Footpaths In Marldon – Beating The Bounds
BEATING THE BOUNDS
The tradition of Beating the Bounds (a walking of Parish boundaries) is an ancient custom which has its origins in pagan times. The ritual “beating” (of the ground) would have begun as a way of awakening the sleeping crops in the Spring.
The custom later took on a Christian form, and processions were held by the Priest and villagers to beseech or ask God’s Blessing on the newly springing crops. These processions took place on the four days of Rogationtide, which falls in the fifth week after Easter, before Ascension Day (Thursday). “Rogation” comes from the Latin word “rogere”, meaning to ask or beseech.
The custom spread to Britain in the 8th Century and was soon combined with an already long established custom here of fixing Parish boundaries by ceremonially walking them annually, preceded by a cross or banner on “Cross” or “Ganging” days (“Ganging being Old English for “going” or “walking”). Crop beating and boundary walking were thereafter performed in the same ceremony – or were until the Reformation when the crop-blessing element was viewed as “Popish”, or at least superstitious, and was banned. Fortunately, in the time of Elizabeth 1 the clergy were again permitted to walk in procession on Ascension Day to mark the boundaries of their Parishes, and this part of the custom became much the more important element and has generally remained so ever since. At each natural boundary marker, be it a stream, pond, hedge or tree, the Priest would recite a passage from the Scriptures or lead the singing of Psalms.
There was an obvious need for fixing the Parish boundaries securely in the memory in times when maps and written records were few, and most people could neither read nor write. The tradition also ensured that no land-hungry neighbouring village or farmer had encroached upon the bounds of the Parish, perhaps depriving the community of some outlying fishpond, grazing or firewood-yielding copse, valuable to the survival of the village. The simplest way of ensuring that the Parish boundaries were known and remembered was to walk them every year and mark them – either by a natural feature such as a stream, tree or hedge or by a marker placed for the purpose such as a marker stone or boulder. To impress the location of the boundaries on the younger walkers, children would traditionally be “bumped” on marker stones, dragged through streams or ponds or thrown over hedges and walls! Afterwards they would be rewarded with gifts and refreshments or willow wands with which to join in the “beating of the bounds”. The theory was that they would not forget their experience and would remember where the boundary markers were in future!

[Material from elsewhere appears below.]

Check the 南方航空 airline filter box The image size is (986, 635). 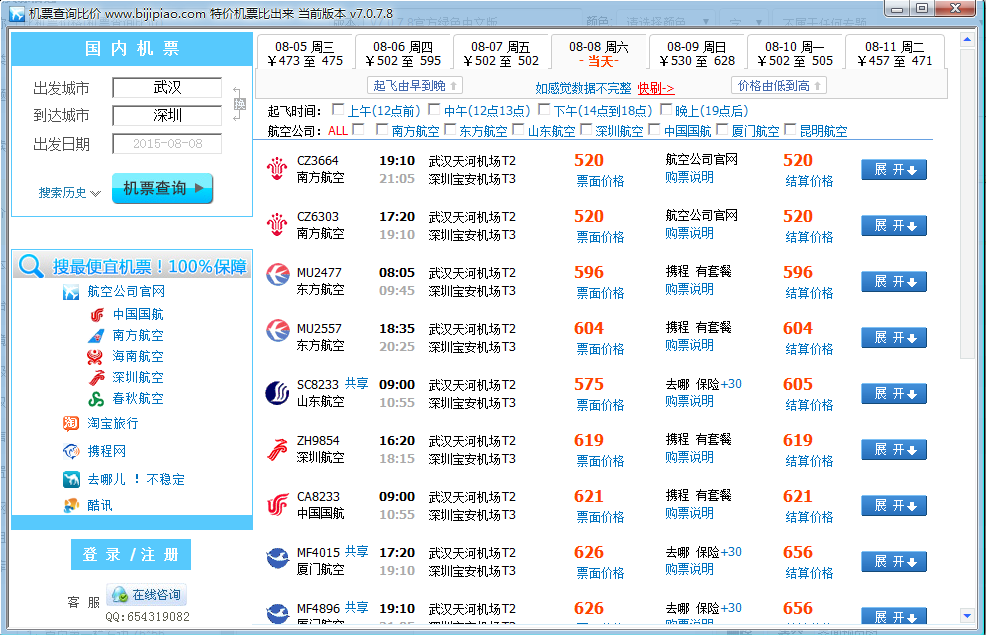coord(382,130)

Regrettably, this ancient tradition has suffered by becoming redundant or unnecessary, for practical purposes, by the Enclosure laws of the 18th and early 19th Centuries, and by the introduction of Ordnance Survey Maps. However, the custom survives in very many parts of the country, in both rural and urban areas, and is more often than not a civic ceremonial whilst often retaining some involvement of the local clergy.